Windows privilege escalation exploits are used for elevation of privilege locally and runs arbitrary code in kernel mode. In other words, when you have a web backdoor shell on your target server which doesn’t have administrative privileges you would require a exploit to get admin account.

During my many penetration testing experience, at times i am able to upload web backdoor shell, however my goal is to get Administrator level privileges . When ever i upload a web shell, the second file i upload is a Standalone Executable to Check for Simple Privilege Escalation Vectors on Windows Systems. This can be downloaded from https://github.com/pentestmonkey/windows-privesc-check .

Running this executable gives me a clear picture of the windows system, which local exploit can be used to gain admin access.

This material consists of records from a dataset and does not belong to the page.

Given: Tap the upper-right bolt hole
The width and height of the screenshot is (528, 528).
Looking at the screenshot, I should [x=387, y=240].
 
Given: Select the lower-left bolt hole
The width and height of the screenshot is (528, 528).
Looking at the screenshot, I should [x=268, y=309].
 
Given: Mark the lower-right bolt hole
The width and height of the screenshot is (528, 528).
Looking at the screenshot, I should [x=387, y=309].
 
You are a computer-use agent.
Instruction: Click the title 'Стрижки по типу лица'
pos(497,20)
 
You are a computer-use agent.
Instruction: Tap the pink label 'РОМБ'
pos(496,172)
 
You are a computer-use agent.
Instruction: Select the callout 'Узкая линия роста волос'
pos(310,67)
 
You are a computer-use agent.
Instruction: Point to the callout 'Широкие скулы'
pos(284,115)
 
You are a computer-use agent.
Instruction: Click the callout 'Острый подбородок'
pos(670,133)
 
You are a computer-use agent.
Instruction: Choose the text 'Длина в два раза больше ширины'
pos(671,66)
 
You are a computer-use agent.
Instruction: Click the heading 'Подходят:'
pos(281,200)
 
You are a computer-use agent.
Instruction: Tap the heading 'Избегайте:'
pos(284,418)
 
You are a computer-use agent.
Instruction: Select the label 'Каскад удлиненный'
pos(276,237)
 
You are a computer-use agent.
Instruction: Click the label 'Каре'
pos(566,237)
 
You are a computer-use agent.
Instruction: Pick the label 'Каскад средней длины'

One of the old exploits i often use is Windows NT/2K/XP/2K3/Vista/2K8/7/8 – EPATHOBJ Local Ring Exploit which can be download from https://www.exploit-db.com/exploits/25912/

This is a very handy exploit which gives me cmd shell with administrative privileges, however since i am executing this exploit though web backdoor shell, i am unable to access the privileged cmd shell which is useless for me. I came out with a solution while stripping the exploit. Instead of giving me a power full admin shell, i ask the exploit to do me few little favours.

After running the exploit i am able to get new users added to the target windows machine.

 

PS: I am only sharing my experience, I am not the exploit author and i am not responsible for anyone using the exploit for the described way.